■ CHALLENGE 1: According to the R introduction, what does CRAN stand for?
■ CHALLENGE 2: Continue the R introduction from its final sentence, keeping its style and subject.

■ SOURCE PASSAGE:
Chapter 2 Introduction

The R Statistical Software, developed and maintained by the R Core Team, may be considered as a powerful tool for the statistical community. The software being a Free Open Source Software is simply icing on the cake. R is evolving as the preferred companion of the Statistician. The reasons are aplenty. To begin with, this software has been developed by a team of Statisticians. Ross Ihaka and Robert Gentleman laid the basic framework for R, and later a group was formed who are responsible for the current growth and state of it. R is a command-line software and thus powerful with a lot of options for the user.

2.1 R Installation

The website http://cran.r-project.org/ consists of all versions of R available for a variety of Operating Systems. CRAN is an abbreviation for Comprehensive R Archive Network. An incidental fact is that R had been developed on the Internet only. A user of Windows first needs to download the recent versions executable file, currently R-4.1.2-win.exe, and then merely double-click to complete the installation process.

A better way of becoming familiar with a software is to start with simple and useful programs. In this chapter, we aim to make the reader feel at home with the R software. The reader often struggles with the syntax of a software, and it is essentially this shortcoming that the reader will overcome after going through the later sections.

2.2 Familiarization of environments in R

Consider for a moment how your computer stores files. Every file is saved in a folder, and each folder is saved in another folder, which forms a hierarchical file system. If your computer wants to open up a file, it must first look up the file in this file system.

You can see your file system by opening a finder window. For example, Figure 2.1 shows part of the file system on my computer. I have hundreds of folders. Inside one of them is a subfolder named Documents, inside of that subfolder is a sub-subfolder named ggsubplot, inside of that folder is a folder named inst, inside of that is a folder named doc, and inside of that is a file named manual.pdf.

Your computer arranges files into a hierarchy of folders and subfolders. To look at a file, you need to find where it is saved in the file system.

Figure 2.1: Your computer arranges files into a hierarchy of folders and subfolders. To look at a file, you need to find where it is saved in the file system.

R uses a similar system to save R objects. Each object is saved inside of an environment, a list-like object that resembles a folder on your computer. Each environment is connected to a parent environment, a higher-level environment, which creates a hierarchy of environments.

You can see R’s environment system with the parenvs function in the pryr package (note parenvs came in the pryr package when this book was first published). parenvs(all = TRUE) will return a list of the environments that your R session is using. The actual output will vary from session to session depending on which packages you have loaded.

R’s environments exist in your RAM memory, and not in your file system. Also, R environments aren’t technically saved inside one another. Each environment is connected to a parent environment, which makes it easy to search up R’s environment tree. But this connection is one-way: there’s no way to look at one environment and tell what its “children” are. So you cannot search down R’s environment tree. In other ways, though, R’s environment system works similar to a file system. R works closely with the environment tree to look up objects, store objects, and evaluate functions. How R does each of these tasks will depend on the current active environment.

■ AVAILABLE DATA:
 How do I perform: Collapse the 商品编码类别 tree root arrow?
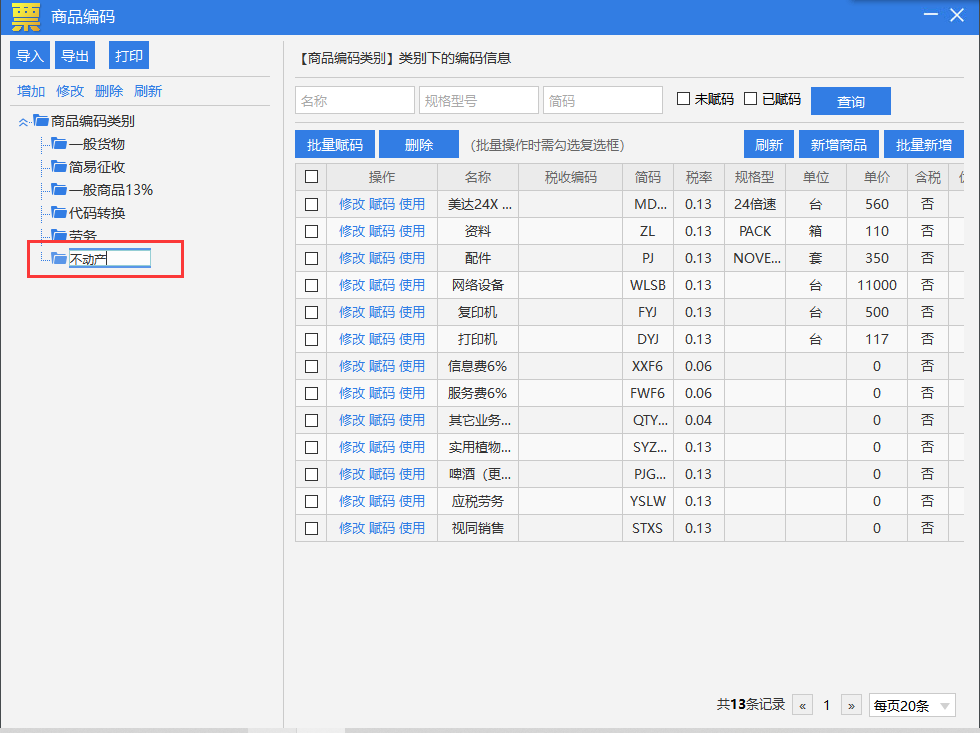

■ TASK RESPONSE 1: Comprehensive R Archive Network

■ TASK RESPONSE 2:
2.2.1 The Active Environment

At any moment of time, R is working closely with a single environment. R will store new objects in this environment (if you create any), and R will use this environment as a starting point to look up existing objects (if you call any). I’ll call this special environment the active environment. The active environment is usually the global environment, but this may change when you run a function.

You can use environment to see the current active environment:

environment()
## <environment: R_GlobalEnv>

The global environment plays a special role in R. It is the active environment for every command that you run at the command line. As a result, any object that you create at the command line will be saved in the global environment. You can think of the global environment as your user workspace.

When you call an object at the command line, R will look for it first in the global environment. But what if the object is not there? In that case, R will follow a series of rules to look up the object.

R saves its objects in an environment system that resembles your computer’s file system. If you understand this system, you can predict how R will look up objects. If you call an object at the command line, R will look for the object in the global environment and then the parents of the global environment, working its way up the environment tree one environment at a time.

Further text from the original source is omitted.